— Превосходно. Пойду-ка гляну, как там индейка в духовке.
— Отлично.
Он уходит, оставив меня один на один с мамой.
Выглядит она не лучшим образом.
— Я думала, ты уже в порядке, — вздыхает она, — что со всем…
Я не иду у нее на поводу, как обычно бывает, когда мама пытается давить на чувство вины.
До того как погибла Нив, Джон и Мавра Кеннеди искренне верили, что все люди по природе своей добрые.
Тот подонок не просто лишил жизни мою сестру. Он отучил моих родителей доверять другим.
От подобной перемены, естественно, пострадали мы с Таней — я больше, потому что все еще жила с родителями. Куда ты идешь? Ты сейчас с кем? Когда вернешься? Ты сейчас где?
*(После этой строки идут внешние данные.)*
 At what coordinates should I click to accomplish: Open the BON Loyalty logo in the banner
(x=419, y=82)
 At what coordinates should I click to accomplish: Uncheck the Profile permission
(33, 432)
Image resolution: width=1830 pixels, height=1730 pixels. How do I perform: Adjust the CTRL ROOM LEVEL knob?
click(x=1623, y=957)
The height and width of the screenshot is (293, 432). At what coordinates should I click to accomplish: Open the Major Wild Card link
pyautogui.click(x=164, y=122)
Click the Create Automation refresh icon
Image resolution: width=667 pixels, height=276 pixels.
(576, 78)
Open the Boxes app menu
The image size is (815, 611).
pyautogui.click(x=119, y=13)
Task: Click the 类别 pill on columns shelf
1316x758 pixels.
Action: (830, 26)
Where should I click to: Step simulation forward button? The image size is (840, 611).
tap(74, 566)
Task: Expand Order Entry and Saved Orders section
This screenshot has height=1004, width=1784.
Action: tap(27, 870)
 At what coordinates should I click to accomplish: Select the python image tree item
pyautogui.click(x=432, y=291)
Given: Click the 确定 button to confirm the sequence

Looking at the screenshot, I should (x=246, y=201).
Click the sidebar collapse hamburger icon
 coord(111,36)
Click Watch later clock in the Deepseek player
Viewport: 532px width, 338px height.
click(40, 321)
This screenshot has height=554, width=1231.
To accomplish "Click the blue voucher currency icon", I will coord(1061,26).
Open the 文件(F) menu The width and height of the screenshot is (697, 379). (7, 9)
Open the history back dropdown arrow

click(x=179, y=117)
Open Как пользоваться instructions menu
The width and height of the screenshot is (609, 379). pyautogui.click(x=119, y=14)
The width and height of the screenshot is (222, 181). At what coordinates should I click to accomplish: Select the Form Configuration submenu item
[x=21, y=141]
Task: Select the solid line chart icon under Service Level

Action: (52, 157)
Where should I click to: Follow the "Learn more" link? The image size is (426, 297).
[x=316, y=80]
Мавра душила всех своей скорбью, а когда тебя саму терзает еще и своя боль…
— Я тоже искренне полагала, что ты уже в порядке, — отвечаю я.
Мама поджимает губы.
— Ты ведь знаешь, как мы с папой относимся к перелетам…
'— Я, знаешь ли, узнавала, можно ли прислать тело Дэнни, чтобы ваш местный батюшка отчитал по нему заупокойную, но потом выяснила, сколько придется платить за перевес, и передумала.
— Эрин, это не смешно.
Она начинает моргать. Прекрасно, давай пусти в ход слезы. Ты не прилетела мне помочь, а извиняться теперь буду все равно я.
Фигушки, мама. Фигушки.
— Прости нас, — г говорить мама. Мне кажется, я ослышалась. — Мы должны были себя пересилить.
Теперь уже я не знаю, что сказать.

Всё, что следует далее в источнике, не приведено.